- _Passage to read_
*** Begin section ***

Post-modernism the context

Modernism began at the end of the 19th Century and was influenced
by the new technologies and ideologies that permeated the period
(automobile, airplane, telephone, radio, telegraph, theory of relativity,
theory of evolution, Marxism, and Freud's views about the
unconscious). The result of these influences was that artists felt they
no longer had to adhere to strict conventions of what needed to go into
creating a painting, sculpture, architecture, music, and so on. In other
words, "tradition" was no longer a sacred cow. While traditional
art and all tradition, for that matter, emphasized the importance of
continuity -- that is, one generation should more or less maintain the
same standards and practices of the previous ones, modernism
suggested art must be investigative, similar to the way new
technologies and ideas were investigations, so that the arts and what
artists did could now be greatly expanded -- basically to art became
'whatever you could get away with.'

Postmodernism was a response to decades of modernist art.


What postmodernism asserted (during the second half of the 20th
Century) was that there were no new ideas or forms to be found in art,
as 100 years of experimentation were enough to explore new forms, so
that creating something "new" or "modern" would simply be a benign
and insignificant variation of something that was already investigated
or created. Thus, postmodernist critics claimed newness was
"exhausted." They did claim, however, that the next logical
progression in the arts and for the activity of artists was to
borrow, combine, refer to, imitate, comment on, etc., previous
works of art. So, postmodern artists should no longer seek
entirely new means
of creating art, but artwork would now become an
investigation of what was already new. A secondary idea of
postmodernism is/was that the creator or artist should no longer be
considered as being "creative." Rather, creativity was a natural aspect
of being, so that an artist, if she/he tuned into this vast pulse of
creativity, would be more of a vehicle for transmitting principles of art.

*** End section ***

- _What the exercise asks_
According to the text on postmodernism, when did modernism begin? The material after this text was drawn from a different source.

- _Information provided_
*** Begin section ***

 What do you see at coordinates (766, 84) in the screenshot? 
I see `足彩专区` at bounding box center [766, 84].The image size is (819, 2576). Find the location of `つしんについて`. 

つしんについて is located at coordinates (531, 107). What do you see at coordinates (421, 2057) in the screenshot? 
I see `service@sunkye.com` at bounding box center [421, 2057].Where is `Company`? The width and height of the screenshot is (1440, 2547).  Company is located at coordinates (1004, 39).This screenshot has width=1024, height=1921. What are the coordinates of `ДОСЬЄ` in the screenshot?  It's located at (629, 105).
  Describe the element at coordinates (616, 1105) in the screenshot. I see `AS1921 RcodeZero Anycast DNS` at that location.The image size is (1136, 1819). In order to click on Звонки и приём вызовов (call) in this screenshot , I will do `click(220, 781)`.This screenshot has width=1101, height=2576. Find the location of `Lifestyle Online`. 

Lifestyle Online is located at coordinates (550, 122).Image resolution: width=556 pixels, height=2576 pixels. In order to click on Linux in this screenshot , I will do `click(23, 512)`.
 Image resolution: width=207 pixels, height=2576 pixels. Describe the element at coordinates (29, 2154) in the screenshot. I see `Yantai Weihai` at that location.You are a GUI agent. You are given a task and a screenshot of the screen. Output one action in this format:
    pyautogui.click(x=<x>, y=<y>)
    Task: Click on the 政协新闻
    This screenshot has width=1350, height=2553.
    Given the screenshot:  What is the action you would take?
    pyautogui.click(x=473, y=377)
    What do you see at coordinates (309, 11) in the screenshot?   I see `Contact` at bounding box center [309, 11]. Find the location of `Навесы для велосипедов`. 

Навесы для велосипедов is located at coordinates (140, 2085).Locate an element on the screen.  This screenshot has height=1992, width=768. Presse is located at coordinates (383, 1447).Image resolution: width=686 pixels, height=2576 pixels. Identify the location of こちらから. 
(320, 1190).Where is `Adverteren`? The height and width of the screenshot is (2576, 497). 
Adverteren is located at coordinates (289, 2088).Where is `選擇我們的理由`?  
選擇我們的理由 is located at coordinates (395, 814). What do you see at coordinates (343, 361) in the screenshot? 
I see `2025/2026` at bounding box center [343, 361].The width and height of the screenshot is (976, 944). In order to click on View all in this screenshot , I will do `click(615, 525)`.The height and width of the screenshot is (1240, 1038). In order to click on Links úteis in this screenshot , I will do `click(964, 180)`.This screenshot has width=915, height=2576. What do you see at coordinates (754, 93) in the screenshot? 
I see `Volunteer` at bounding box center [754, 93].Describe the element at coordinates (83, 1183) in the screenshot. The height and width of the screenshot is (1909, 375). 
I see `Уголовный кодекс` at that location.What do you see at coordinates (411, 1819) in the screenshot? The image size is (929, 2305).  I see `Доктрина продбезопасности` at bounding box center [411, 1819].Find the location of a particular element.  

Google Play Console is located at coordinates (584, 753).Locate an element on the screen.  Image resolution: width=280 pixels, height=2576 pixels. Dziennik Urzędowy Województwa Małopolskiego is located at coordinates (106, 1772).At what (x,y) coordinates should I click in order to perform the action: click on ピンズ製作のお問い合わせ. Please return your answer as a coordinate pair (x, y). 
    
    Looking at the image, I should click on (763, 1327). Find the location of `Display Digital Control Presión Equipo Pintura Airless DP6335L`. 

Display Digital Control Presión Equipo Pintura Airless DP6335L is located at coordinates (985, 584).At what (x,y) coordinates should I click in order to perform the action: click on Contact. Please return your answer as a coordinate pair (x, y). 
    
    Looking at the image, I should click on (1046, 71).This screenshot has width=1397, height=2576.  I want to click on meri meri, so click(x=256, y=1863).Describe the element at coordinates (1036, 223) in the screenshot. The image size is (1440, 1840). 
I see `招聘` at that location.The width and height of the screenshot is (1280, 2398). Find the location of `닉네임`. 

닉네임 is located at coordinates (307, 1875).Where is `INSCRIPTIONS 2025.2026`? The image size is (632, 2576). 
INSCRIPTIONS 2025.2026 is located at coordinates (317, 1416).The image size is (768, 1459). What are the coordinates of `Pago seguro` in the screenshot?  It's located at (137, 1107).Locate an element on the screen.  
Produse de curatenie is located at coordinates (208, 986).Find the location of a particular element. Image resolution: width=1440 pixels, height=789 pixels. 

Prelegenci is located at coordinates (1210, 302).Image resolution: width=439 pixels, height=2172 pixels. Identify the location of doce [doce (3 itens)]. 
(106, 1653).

*** End section ***

- _Exercise solution_
At the end of the 19th Century.